● RECORDS SUPPLIED:
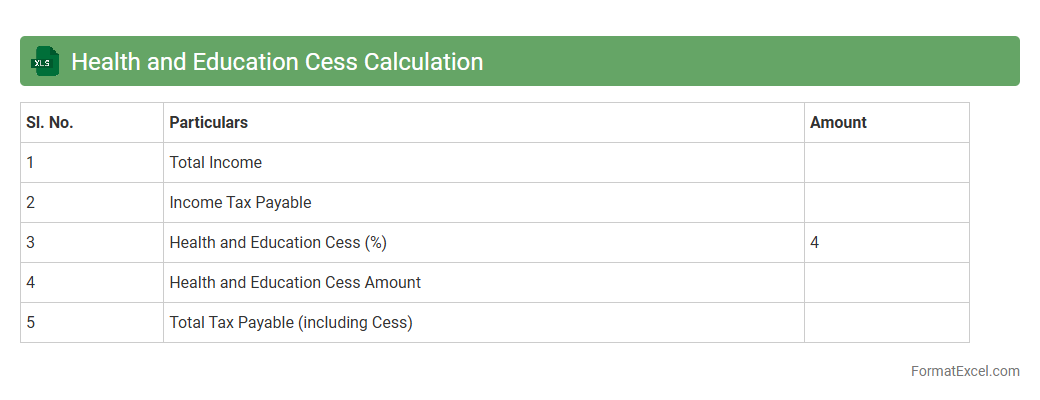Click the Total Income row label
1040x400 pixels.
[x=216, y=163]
* * *
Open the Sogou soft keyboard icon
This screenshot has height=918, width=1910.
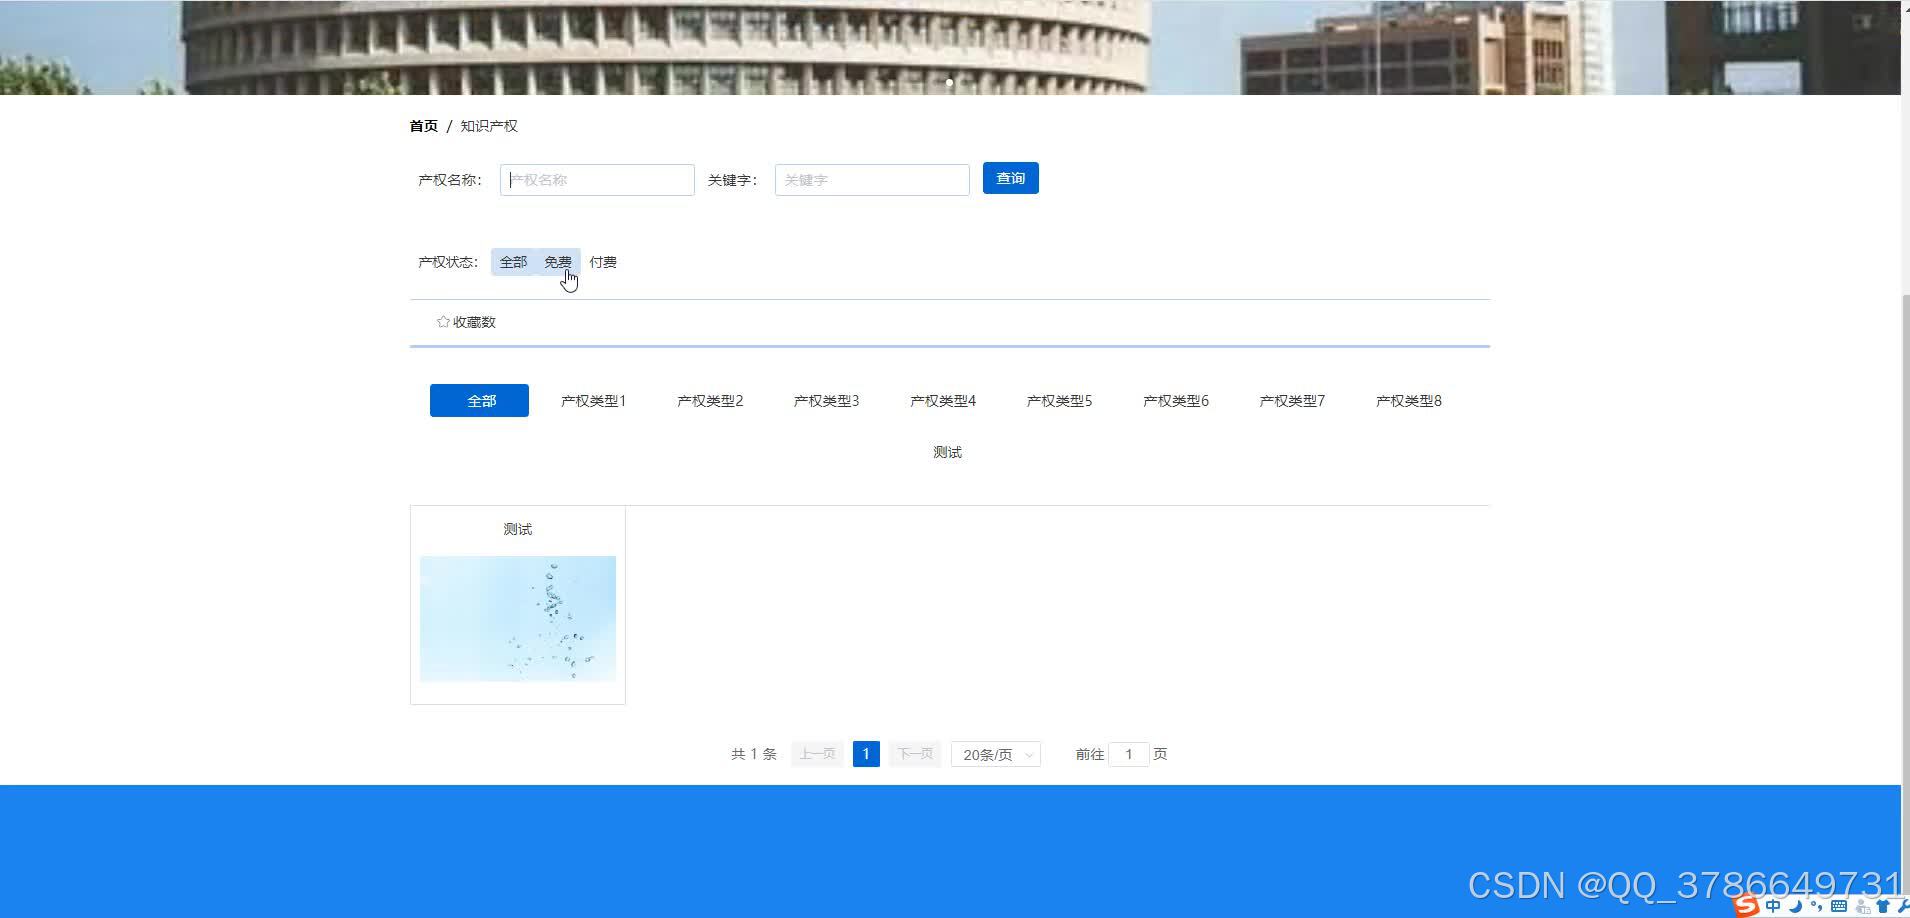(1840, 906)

● TASK BRIEF: Please write out the material word for word, beginning with the line that contains "Open the Sogou soft keyboard icon" and continuing through the line that contains "(1840, 906)". Leave the pictures out of your copy.

● OUTPUT:
Open the Sogou soft keyboard icon
This screenshot has height=918, width=1910.
(1840, 906)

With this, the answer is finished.